Date:    Nov. 19, 2013




National Crime Victimization Survey Is Likely Undercounting Rape and Sexual Assault; Justice Department Should Create New, Separate Survey


WASHINGTON – One of the nation’s largest surveys of crime victims is likely undercounting incidences of rape and sexual assault, making it difficult to ensure that adequate law enforcement resources and support services are available for victims, says a new report by the National Research Council.  To obtain more accurate data, the U.S. Department of Justice’s Bureau of Justice Statistics (BJS) should establish a separate survey for measuring rape and sexual assault.
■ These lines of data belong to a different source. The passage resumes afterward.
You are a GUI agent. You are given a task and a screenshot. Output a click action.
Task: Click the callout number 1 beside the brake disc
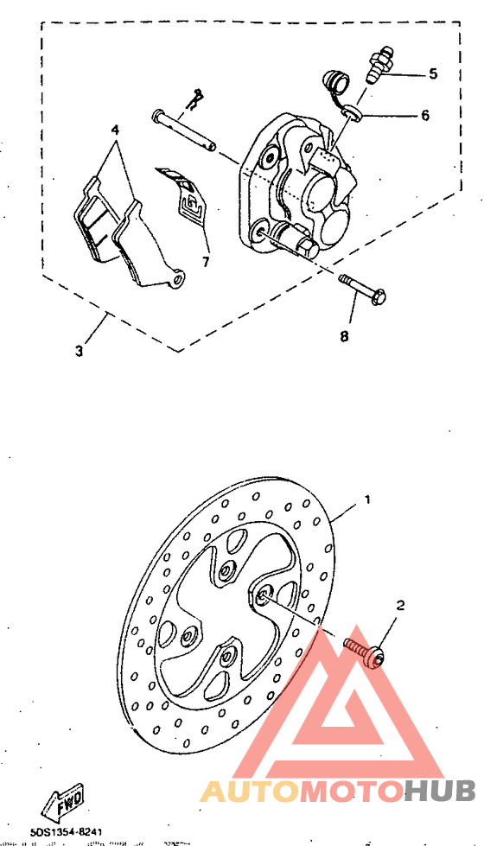367,499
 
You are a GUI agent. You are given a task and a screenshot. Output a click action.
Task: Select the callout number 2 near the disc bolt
400,606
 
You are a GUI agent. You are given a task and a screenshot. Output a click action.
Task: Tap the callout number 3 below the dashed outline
80,352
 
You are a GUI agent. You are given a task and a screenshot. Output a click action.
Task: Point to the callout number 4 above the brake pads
114,130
“Victims of rape and sexual assault sustain devastating injuries, which often extend beyond the initial incident and potentially lead to health- and work-related issues,” said Candace Kruttschnitt, co-chair of the panel that wrote the report and professor of sociology at the University of Toronto.  “Understanding the context and frequency with which these crimes occur is essential for informed public health policymaking, providing support to victims, and helping to curtail future attacks.”


"To more accurately measure when and how these victimizations occur, we recommend a separate survey that is focused on these specific crimes within a public health context and targets those most at risk for sexual violence,” added William Kalsbeek, who also co-chaired the panel and is a professor of biostatistics at the University of North Carolina.


The National Crime Victimization Survey (NCVS) is conducted on an ongoing basis to obtain information on a broad set of crimes from the victims rather than the police. It is conducted for BJS by the U.S. Census Bureau, which selects households to survey through the same infrastructure built for the decennial census.  Each household address remains in the sample for three years, with interviews every six months. 


The NCVS is widely considered the best source of information for many kinds of criminal victimizations. However, the survey presents unique challenges for measuring low-frequency incidents, such as rape and sexual assault, which accounted for 1 percent or 217,331 of the criminal victimizations identified through the NCVS in 2011.  Over the years, several other surveys, including the National Women’s Study, the National College Women Sexual Victimization Study, and the National Intimate Partner and Sexual Violence Study, have measured higher rates of rape and sexual assault than the NCVS.  Even though these surveys have substantial differences -- the populations they target, their definitions of rape, and their data collection methodologies and timing -- the panel concluded that the NCVS was likely undercounting incidences of rape and sexual assault because of how the omnibus survey is designed and administered.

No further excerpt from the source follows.